Many U.S. Physicians are Unfamiliar With Chagas' Disease, Survey Says


According to recent survey results published in the October issue of The American Journal of Tropical Medicine and Hygiene, obstetricians and gynecologists in the United States are unfamiliar with Chagas' disease, a condition that affects an estimated 300,000 people in the United States and can cause serious cardiovascular and digestive complications. The disease can be transmitted from mother to her unborn child, and as many as 300 congenital infections are estimated to occur annually in the United States. However, the survey revealed that knowledge and understanding of this condition among obstetrician-gynecologists, is low. The survey of U.S. physician members of the American College of Obstetricians and Gynecologists was developed by ACOG, with technical input provided by the CDC.

"There are potentially 100,000 women living in the U.S. who are at risk of infecting their unborn babies," said Edward T. Ryan, MD, President, American Society of Tropical Medicine and Hygiene. "We need to educate obstetricians, family practitioners, nurse midwives, and pediatricians about Chagas', especially those who care for families from Latin America."

For obstetricians/gynecologists in the United States, increased awareness around Chagas' disease is important because many newly diagnosed patients are identified among blood donors who are women of child-bearing age and at risk of transmitting the infection to their newborns. Many of these women in the United States are from Mexico, Central or South America where they acquired the infection; most have no symptoms and are unaware of the danger to their baby should they decide to become pregnant.

Chagas' disease is endemic in Latin America, and affects an estimated 8-11 million people in Mexico, Central and South America. Many people infected with Chagas' disease, caused by a parasite, are undiagnosed and unaware of the potential seriousness of the condition. The disease is transmitted primarily through triatomine bugs, more commonly known as "kissing bugs." Infection can also occur through blood transfusions, ingestion of contaminated food or drink, organ transplants, and from an infected mother to her unborn child.

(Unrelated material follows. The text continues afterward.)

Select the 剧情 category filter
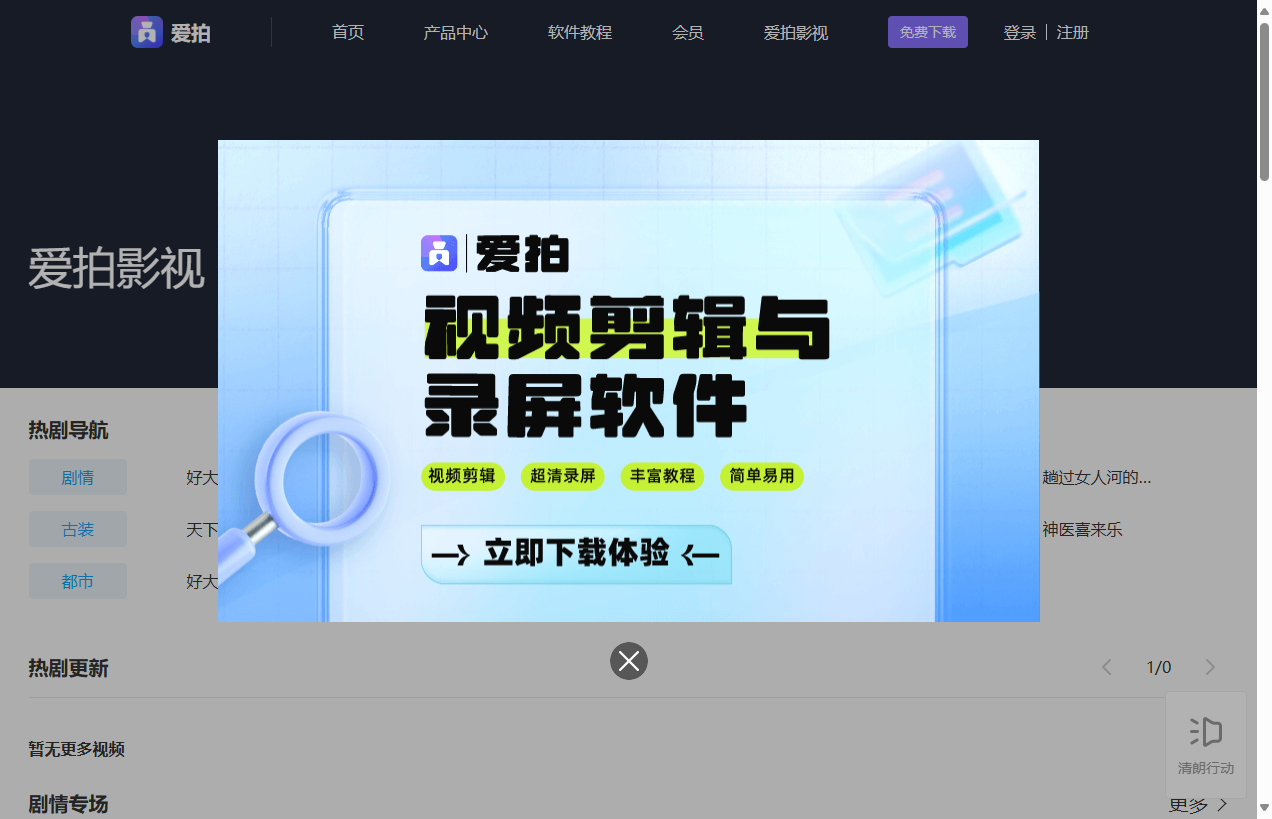Image resolution: width=1272 pixels, height=819 pixels. coord(77,476)
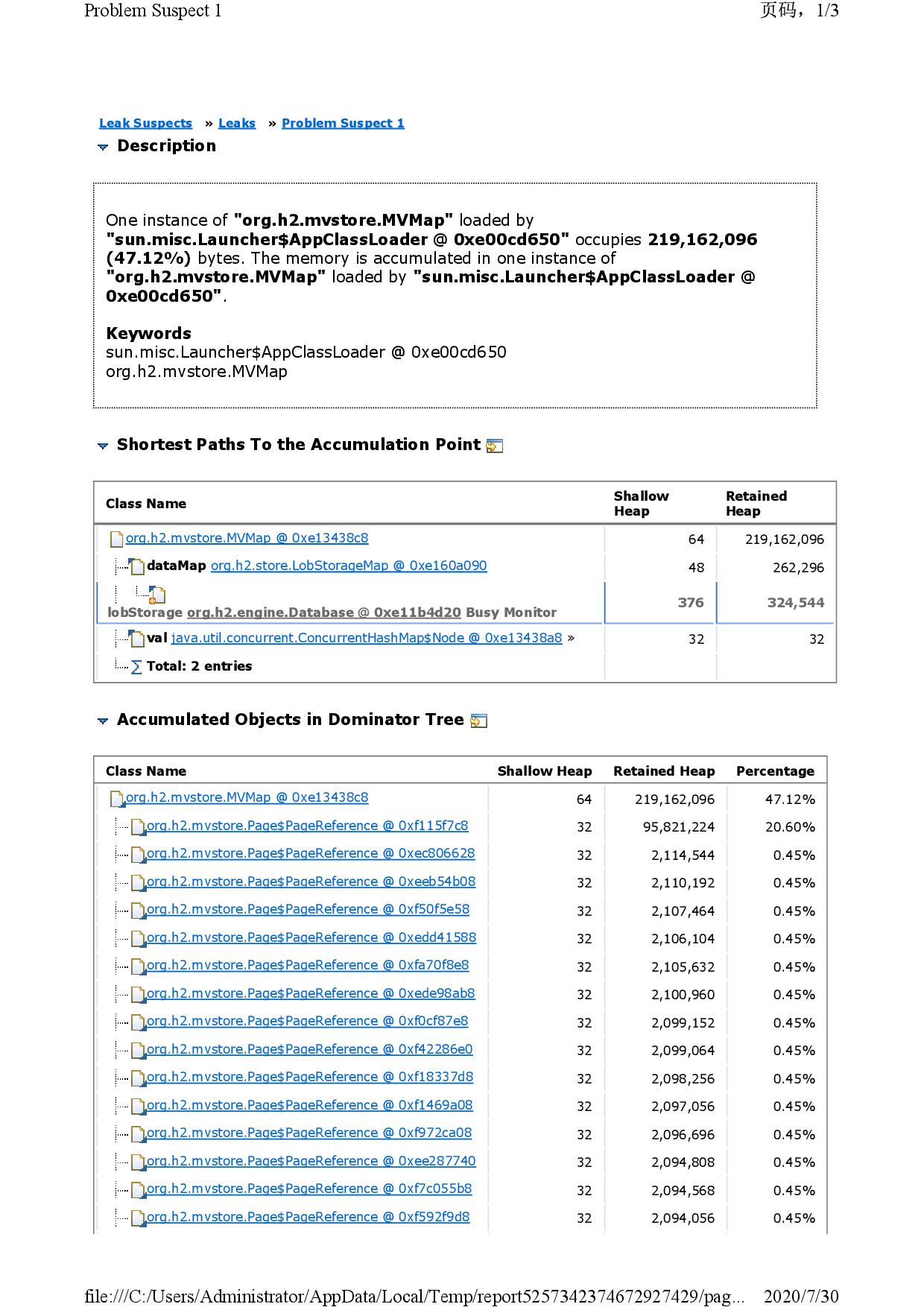Open PageReference @ 0xec806628 link
Screen dimensions: 924x1307
pyautogui.click(x=311, y=853)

If left untreated, Chagas' disease can cause complications such as cardiomyopathy (an enlarged heart that no longer pumps effectively), heart disease, heart failure, enlargement of the colon, enlargement of the esophagus (which can make swallowing difficult), and malnutrition. An estimated 20 to 30 percent of patients will develop the cardiovascular/digestive complications, decades after the initial infection. For those with the infection, there are two approaches to treatment: treatment to kill the parasite, and treatment to manage the symptoms and signs of infection. There is currently no vaccine against Chagas' disease.

"The good news about the survey results is that the majority of physicians respondents were not misinformed, they just did not have information about Chagas' disease," said Jennifer R. Verani, MD, from the Centers for Disease Control and Prevention (CDC). "Now that we know this, we can educate clinicians who regularly see patients who are at risk."

Although congenital Chagas' disease is relatively rare in the United States, the estimated number of annual cases is similar to other rare diseases for which all newborns in the United States are routinely screened at birth. The majority of obstetricians/gynecologists were unaware of the testing recommendations for newborn babies of infected mothers, which indicate that the babies should be tested at birth, at 4 to 6 weeks and at 9 to 12 months.

The survey results found that only three percent of the physicians surveyed considered their knowledge about Chagas' disease "excellent" or "good," compared to a large majority (88 percent) who described their knowledge as "limited" or "very limited"; almost ten percent of those surveyed reported never having heard of the disease at all. One-third of survey respondents "did not know" what causes the disease and only 58 percent were able to correctly identify it as a parasitic infection.